Lo peor no es la polémica, lo malo es que estamos todos enredados en la capa superficial de la discusión, esa capa en la que las palabras se mal-usan, mal interpretan generando una sensación de discusión cuando en realidad lo que se está haciendo en permear en los cerebros otros conceptos no tan evidentes.

A ver, muy poca gente, mejor, muy pocos padres creen que sus hijos no son suyos. Tal vez algunos educados en el marxismo en sus versiones folclóricas como el maoísmo, estalinismo, etc. Porque para ellos, los hijos no son de los padres si no del Estado.

El problema, y repito, la discusión no es la de la primera capa, es que nadie considera que ser, tener, significan propiedad en el sentido que se aplica a un coche, una casa, ipad. Muy pocos padres consideran que tienen los derechos inherentes a la propiedad sobre una cosa por una razón evidente, prácticamente todos padres quieren a sus hijos y dan su vida, su dinero, su tiempo, su sueño por ellos, lo que no hacen por sus casas, ipads o coches. La relación de, ser de, tener hijos o cualquier otra expresión, entre unos padres y sus hijos es distinta, radicalmente distinta y el hecho de que algunos padres vendan a sus hijos para la prostitución o la medicidad, no permite que nadie generalice la inversa. Y este es el error en las palabras del Papa, lo siento SS, la inmensa mayoría de los padres, cuando dicen “mis hijos”, lo dicen en un sentido distinto al de cuando dicen, “mi ipad”.

Pero los malos, son muy malos y listos. Esta evidente trampa, en realidad no es tal para ellos.

Aclaremos

El cristianismo y desde ello, el humanismo basado en el cristianismo, se basa en un concepto muy específico que no se da ni en el islamismo ni en las culturas orientales: la persona es digna por si mismo por ser creatura de Dios. Una vez que es digno, nadie puede ser propiedad de otra persona. De allí la lucha contra la esclavitud, por ejemplo, que costó muchos siglos erradicar de la sociedad occidental. Eso, lo llevamos dentro de nuestro modelo ético y legal.

Sin embargo, desde hace unos años, este concepto está siendo sutilmente atacado. El marxismo lo hizo de frente y fracasó. Pero los malos, que como digo, son más listos, han dado la vuelta a las murallas y comenzado a abrir brechas.
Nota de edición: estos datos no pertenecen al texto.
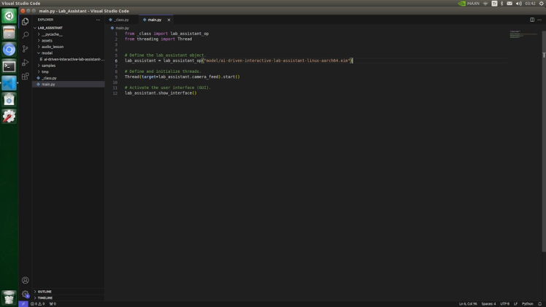The height and width of the screenshot is (307, 546).
Task: Click the Accounts icon in activity bar
Action: (26, 280)
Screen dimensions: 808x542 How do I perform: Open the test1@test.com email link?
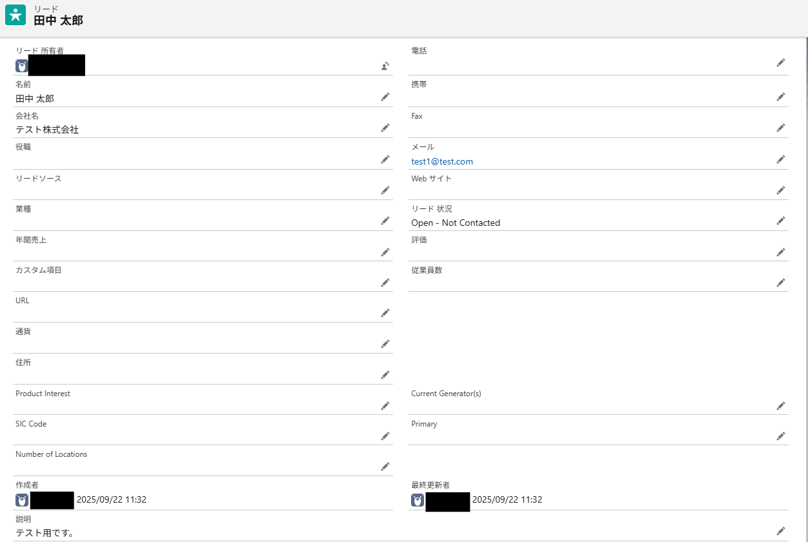[442, 162]
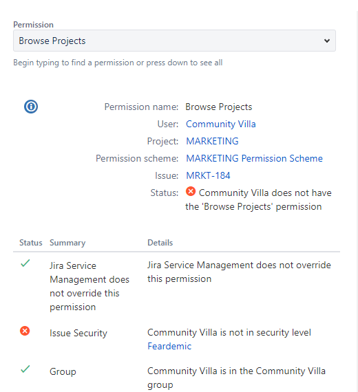
Task: Open MARKETING Permission Scheme link
Action: (x=254, y=158)
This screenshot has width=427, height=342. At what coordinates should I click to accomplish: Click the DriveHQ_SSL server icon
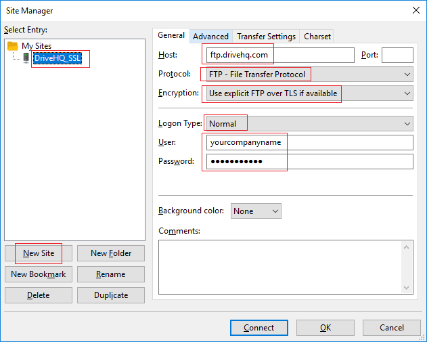pos(26,58)
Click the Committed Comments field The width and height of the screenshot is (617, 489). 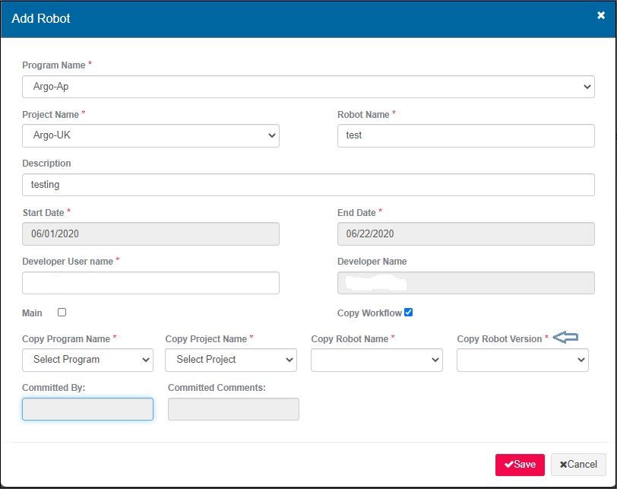[x=233, y=409]
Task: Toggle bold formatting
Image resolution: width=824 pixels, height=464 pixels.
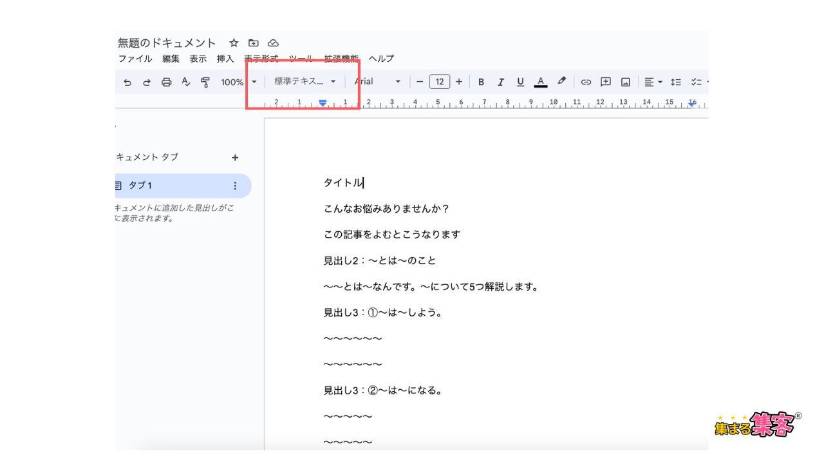Action: (x=481, y=82)
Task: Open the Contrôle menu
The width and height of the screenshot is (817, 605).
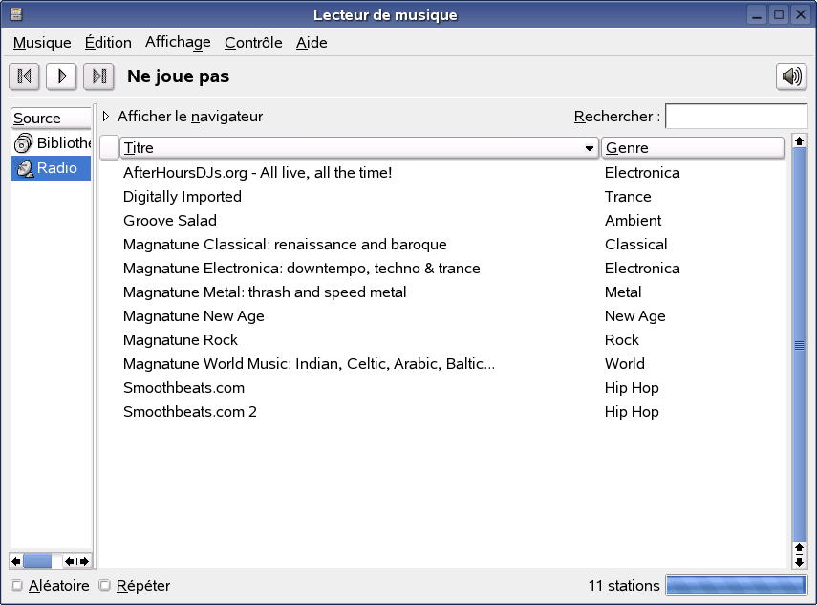Action: pos(253,43)
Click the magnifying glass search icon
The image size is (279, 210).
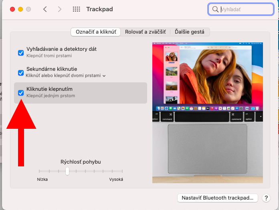pos(215,9)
Yo soy dueña de mi cuerpo y por tanto, puedo deshacerme de ese montón de células y por tanto, abortar. Ese montón de células es un embrión humano, un feto o un bebe a punto de nacer.

Mi madre está fatal, cómo sufre la pobre y yo no tengo tiempo para cuidarla, seré caritativo y le aplicaré una eutanasia.

No soy heterosexual, me gustan los hombres, pero claro, tengo derecho a ser padre, a tener hijos, quiero adoptar uno. Por cierto, lo quiero blanco, rubio, sano…

He tenido una vida muy ocupada, tengo 45 años y ahora, he decidido ser madre. Quiero cuarto y mitad de semen de un hombre inteligente, guapo, con buena dentición para inseminarme y así, tener un hijo.

Seguro que se pueden plantear muchos ejemplos similares en los que puede verse que, en realidad, hay una corriente por la que se está rompiendo la premisa de la dignidad de la persona, los hijos, para insertar conceptos muy cercanos a la propiedad (en el sentido de propiedad sobre las cosas) y claro, una vez que una persona es propiedad, esta es impugnable por el Estado como se hace con ese huerto que es necesario expropiar para hacer una rotonda.

Cuando observas el debate con perspectiva, todo se ve más claro, de hecho, con más preocupación. Cuando un ministro social comunista dice que los hijos no son de los padres, es verdad, lo que dice es que los hijos son del Estado.

Y nosotros, cristianos, ¿qué hacemos? Recordar y trabajar para que la dignidad de la persona, como creaturas de Dios, hace imposible que una persona sea objeto de propiedad de nadie, en ningún momento de la vida.